TASK INPUT Block Start
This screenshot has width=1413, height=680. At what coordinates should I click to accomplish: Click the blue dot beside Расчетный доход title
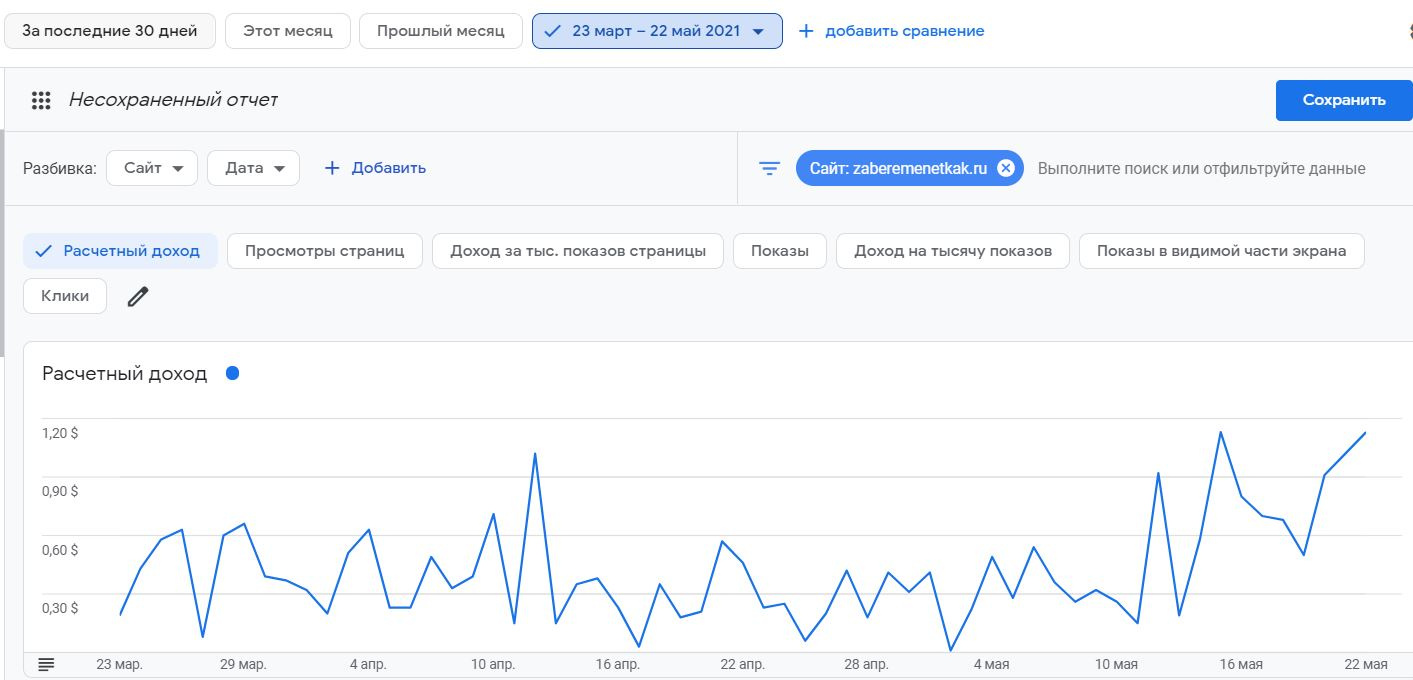[233, 374]
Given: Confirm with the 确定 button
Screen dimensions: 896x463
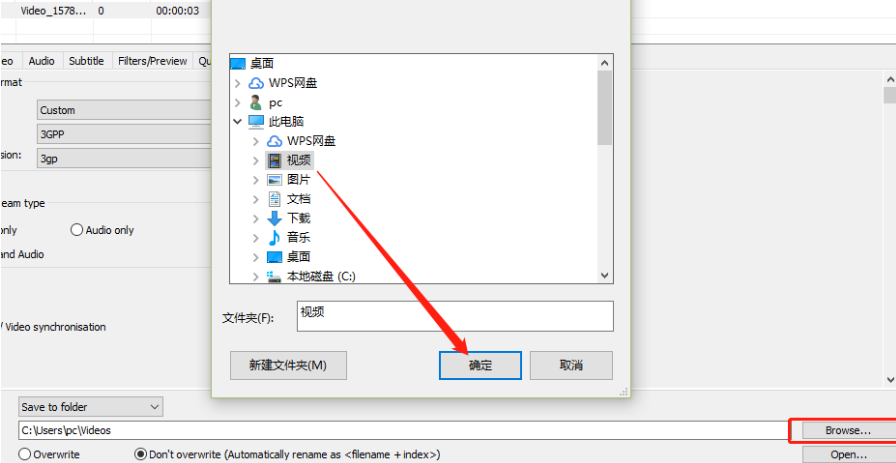Looking at the screenshot, I should (480, 365).
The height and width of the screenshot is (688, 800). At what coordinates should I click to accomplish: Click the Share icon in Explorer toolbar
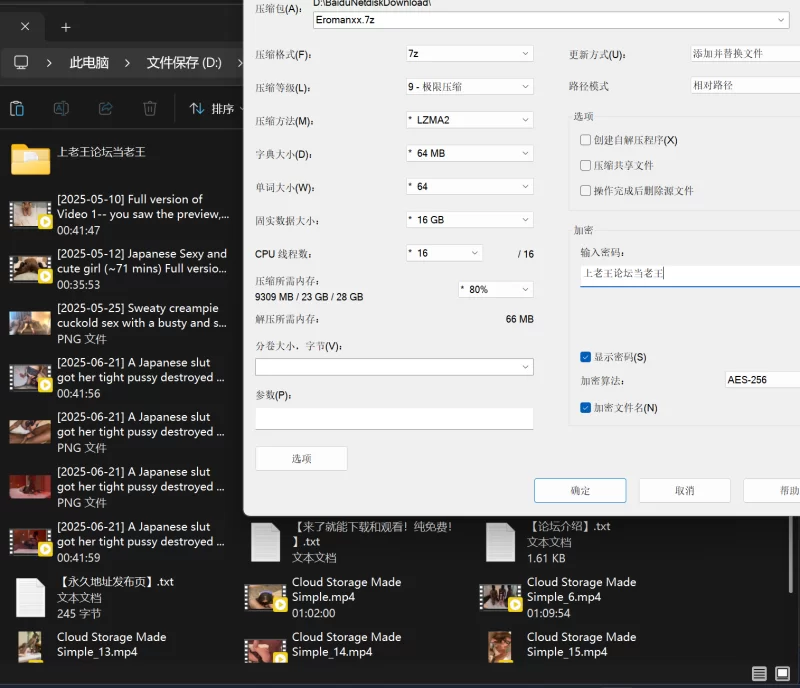pos(105,108)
TASK INPUT Block End
#### ASSIGNMENT:
Word for word, restate the material above; do not carry over the pictures.

#### COMPLETED EXERCISE:
This screenshot has width=1413, height=680. At what coordinates should I click to accomplish: Click the blue dot beside Расчетный доход title
[233, 374]
Given: Confirm with the 确定 button
Screen dimensions: 896x463
Looking at the screenshot, I should (480, 365).
The height and width of the screenshot is (688, 800). At what coordinates should I click to accomplish: Click the Share icon in Explorer toolbar
pos(105,108)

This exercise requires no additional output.